**Given exercise**:
Reproduce the records below word for word, starting at the line that contains "Click シングルモードにする link" and continuing through the last line of the records, including both of these lines.

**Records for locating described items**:
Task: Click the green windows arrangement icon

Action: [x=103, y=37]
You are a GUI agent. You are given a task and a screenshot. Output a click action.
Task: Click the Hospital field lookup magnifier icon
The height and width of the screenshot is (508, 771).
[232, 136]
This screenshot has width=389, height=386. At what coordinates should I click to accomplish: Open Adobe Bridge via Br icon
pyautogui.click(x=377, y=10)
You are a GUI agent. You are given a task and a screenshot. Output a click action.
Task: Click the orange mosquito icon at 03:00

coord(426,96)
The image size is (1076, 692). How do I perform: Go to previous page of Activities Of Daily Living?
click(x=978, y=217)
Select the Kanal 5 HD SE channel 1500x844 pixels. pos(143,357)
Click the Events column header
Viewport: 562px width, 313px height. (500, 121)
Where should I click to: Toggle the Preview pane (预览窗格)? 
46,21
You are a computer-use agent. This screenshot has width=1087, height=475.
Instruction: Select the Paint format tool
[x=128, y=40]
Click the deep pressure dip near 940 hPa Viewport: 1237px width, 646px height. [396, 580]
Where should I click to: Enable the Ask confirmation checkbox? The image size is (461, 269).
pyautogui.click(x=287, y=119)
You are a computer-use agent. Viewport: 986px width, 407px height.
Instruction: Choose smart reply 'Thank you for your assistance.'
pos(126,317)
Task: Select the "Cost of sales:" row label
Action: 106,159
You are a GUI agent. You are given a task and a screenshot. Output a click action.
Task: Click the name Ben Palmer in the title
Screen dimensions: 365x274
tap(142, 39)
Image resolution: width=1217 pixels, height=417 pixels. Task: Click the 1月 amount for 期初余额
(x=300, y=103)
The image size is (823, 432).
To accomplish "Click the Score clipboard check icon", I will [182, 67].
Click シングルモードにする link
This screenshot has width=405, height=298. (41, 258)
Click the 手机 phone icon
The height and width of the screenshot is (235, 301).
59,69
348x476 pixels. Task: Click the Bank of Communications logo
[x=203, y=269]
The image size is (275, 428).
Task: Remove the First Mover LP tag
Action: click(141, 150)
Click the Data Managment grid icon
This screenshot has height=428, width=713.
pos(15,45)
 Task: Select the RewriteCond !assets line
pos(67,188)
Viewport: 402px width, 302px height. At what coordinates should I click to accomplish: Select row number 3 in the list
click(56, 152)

**Expected answer**:
Click シングルモードにする link
This screenshot has width=405, height=298. (41, 258)
Click the 手机 phone icon
The height and width of the screenshot is (235, 301).
59,69
348x476 pixels. Task: Click the Bank of Communications logo
[x=203, y=269]
The image size is (275, 428).
Task: Remove the First Mover LP tag
Action: click(141, 150)
Click the Data Managment grid icon
This screenshot has height=428, width=713.
pos(15,45)
 Task: Select the RewriteCond !assets line
pos(67,188)
Viewport: 402px width, 302px height. At what coordinates should I click to accomplish: Select row number 3 in the list
click(56, 152)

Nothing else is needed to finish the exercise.